*PROBLEM TO WORK ON*. Check every line of the entries for the string "Given" and return the ones that contain it.

*ENTRIES SUPPLIED*.
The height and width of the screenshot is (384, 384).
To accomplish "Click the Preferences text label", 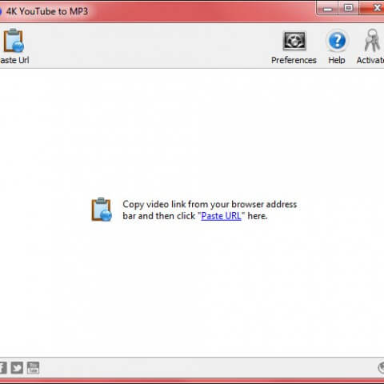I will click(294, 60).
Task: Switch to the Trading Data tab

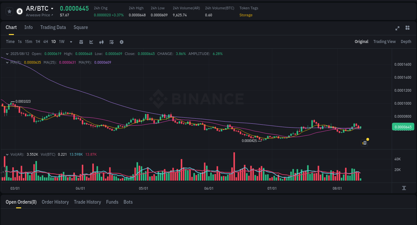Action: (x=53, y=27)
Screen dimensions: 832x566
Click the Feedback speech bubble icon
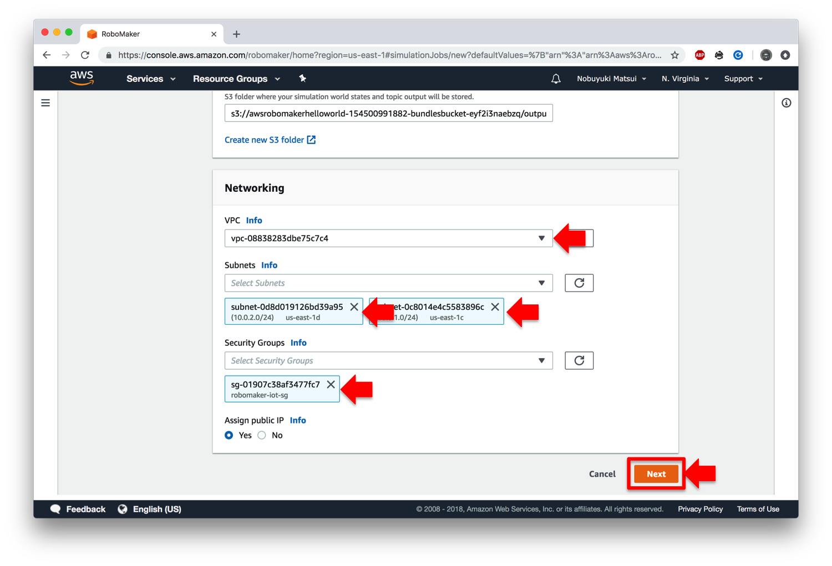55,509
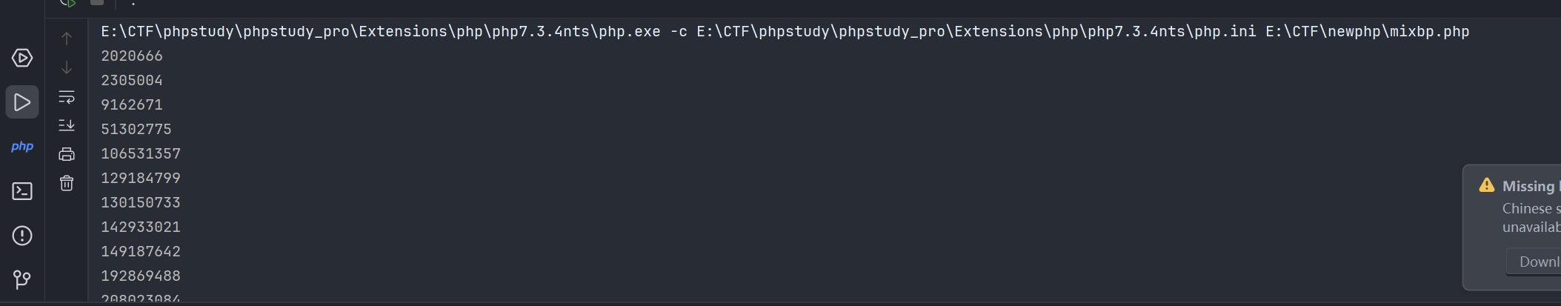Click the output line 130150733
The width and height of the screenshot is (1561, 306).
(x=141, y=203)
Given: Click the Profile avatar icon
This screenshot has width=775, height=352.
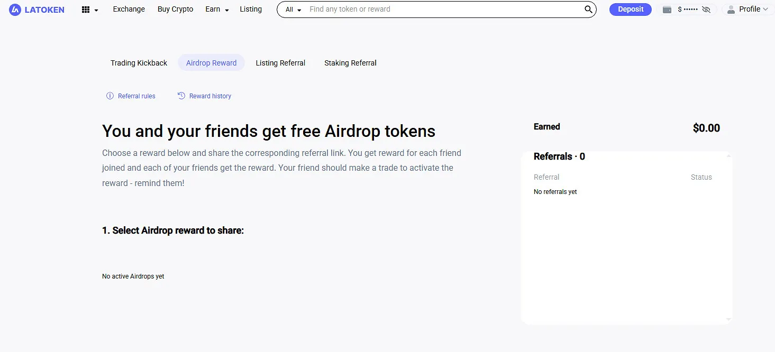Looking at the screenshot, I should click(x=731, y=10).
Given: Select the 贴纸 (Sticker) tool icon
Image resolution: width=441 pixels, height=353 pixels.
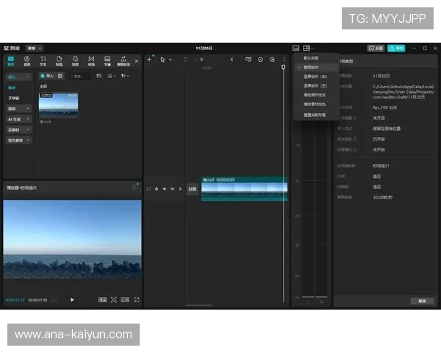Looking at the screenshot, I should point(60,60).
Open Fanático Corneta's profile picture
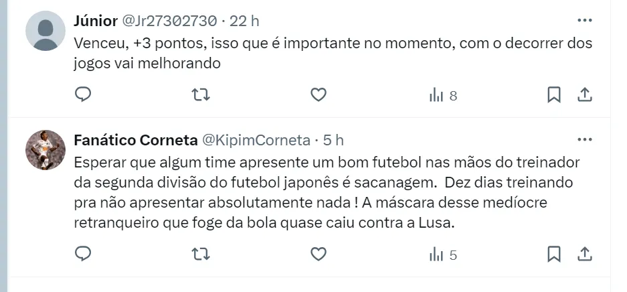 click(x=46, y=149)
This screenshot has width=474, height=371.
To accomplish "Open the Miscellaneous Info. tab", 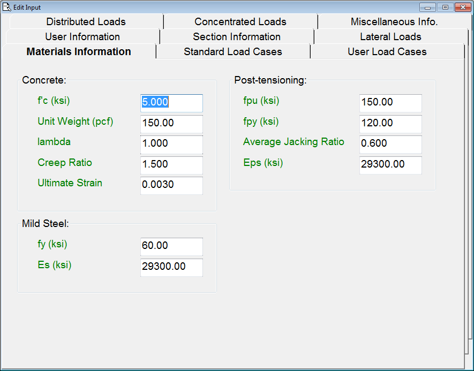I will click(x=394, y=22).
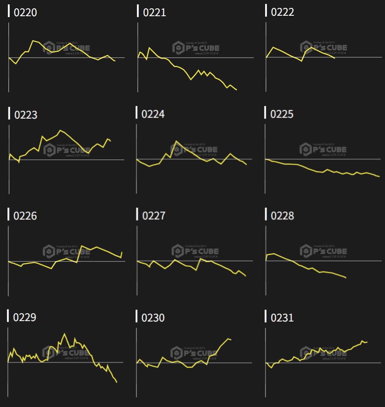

*COMPLETED TASK*.
Given: Click the Profile avatar icon
Given: Select the 贴纸 (Sticker) tool icon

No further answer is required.